Governo tenta ter 'armas' contra tarifaço de Trump, mas não vê atuação imediata
Governo Lula também também mira investigação de práticas comerciais do Brasil pelos EUA
Ao autorizar o início de consultas e medidas para aplicar a Lei da Reciprocidade Econômica contra os Estados Unidos, o presidente Luiz Inácio Lula da Silva mira não apenas o tarifaço do presidente Donald Trump, que tributou parte das exportações brasileiras em 50%.
Lula também está de olho na investigação de práticas comerciais do Brasil pelos americanos, com base na Seção 301 da Lei de Comércio dos EUA.
O governo brasileiro quer estar preparado para, se necessário, tomar medidas contra os EUA em resposta a eventuais sanções econômico-financeiras justificadas por práticas consideradas ilegais pela Casa Branca.
Não há canal aberto para negociar o tarifaço com os americanos, mas Brasília já enviou a Washington esclarecimentos sobre temas como corrupção, desmatamento, patentes, PIX e até a 25 de março, no processo de investigação em curso.
A elevação de tarifas sobre bens americanos poderia ser um caminho adotado em caráter emergencial, sem ter de esperar o parecer da Câmera de Comércio Exterior (Camex). Contudo, o setor privado brasileiro pede prudência, alarmado com a possibilidade de aumento de alíquotas de importação, o que causaria elevação de custos.
Segundo interlocutores do governo Lula, mais na frente, se o Brasil resolver impor sobretaxas a importados dos EUA, será de forma "pontual de simbólica", para que as indústrias nacionais que dependem de produtos americanos, como peças e insumos, não sejam prejudicadas. Artigos de luxo, como joias, seriam um exemplo.
O mais provável seria cassar patentes e taxar plataformas americanas de streaming, usadas para a exibição de filmes, séries, músicas ou outros conteúdos audiovisuais, entre outros caminhos.
Mas não há qualquer decisão a respeito, pois a Camex terá 30 dias para avaliar se o caso se enquadra ou não na Lei da Reciprocidade antes que sejam aplicadas quaisquer contramedidas.
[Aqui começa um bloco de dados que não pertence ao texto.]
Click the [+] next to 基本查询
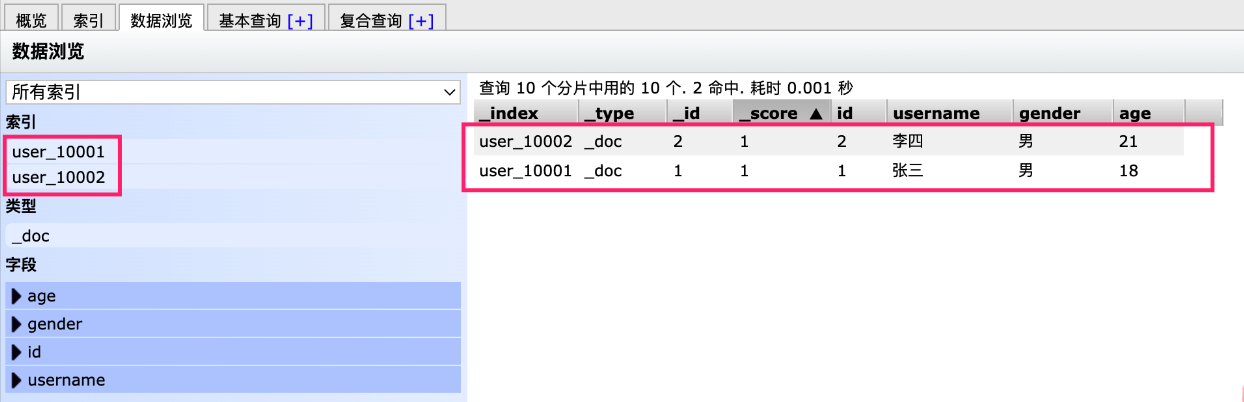click(299, 19)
O governo trabalha com prazos. A investigação dos EUA com base na 301 deve levar um ano. Já o processo de consultas com os americanos pela Lei da Reciprocidade seria concluído em até sete meses. Se houver alguma retaliação dos EUA contra o Brasil, o governo brasileiro precisa de armas para se preparar e, ao mesmo tempo, conquistar legitimidade para reagir.
Hoje, o governo Lula atua em várias frentes. Na primeira tenta, sem sucesso, iniciar uma negociação com os EUA que retire produtos sobretaxados em 50%, como bens de capital, carnes e café. Na segunda, lançou um pacote de medidas para mitigar os efeitos do tarifaço sobre empresas brasileiras.
Outra frente é a busca de novos mercados. Nesta semana, o vice-presidente Geraldo Alckmin e os ministros do Planejamento (Simone Tebet) e da Agricultura (Carlos Fávaro) foram ao México conversar sobre ampliação do comércio e dos investimentos bilaterais. Além disso, existe a expectativa de o Mercosul a União Europeia assinarem um acordo de livre comércio até o fim deste ano e há novas negociações à vista, incluindo Canadá e Emirados Árabes Unidos.
A Lei da Reciprocidade é a frente de batalha mais recente. Paralelamente, o Brasil iniciou um ciclo de consultas na Organização Mundial do Comércio (OMC) contra o tarifaço. Mas esse processo pode demorar anos para ser concluído.
Os EUA fecharam os canais de negociação com o Brasil sobre o tarifaço. Em 9 de julho último, ao anunciar que iria sobretaxar produtos brasileiros em 50%, Donald Trump citou nominalmente o ex-presidente Jair Bolsonaro. Para o mandatário americano, Bolsonaro está sendo perseguido pelo Judiciário brasileiro e isso tem de parar "imediatamente".
O governo brasileiro se recusa a discutir a situação do ex-presidente, que está em prisão domiciliar e começará a ser julgado, na próxima semana, por tentativa de golpe de Estado. Em represália, a Casa Branca determinou a suspensão de vistos para entrar nos EUA de várias autoridades brasileira, e aplicou sanções econômicas contra o ministro do Supremo Tribunal Federal (STF), Alexandre de Moraes.
Na avaliação de integrantes do governo Lula, os EUA poderão retomar os ataques ao Brasil, se Bolsonaro for condenado à prisão. Novas sanções são esperadas.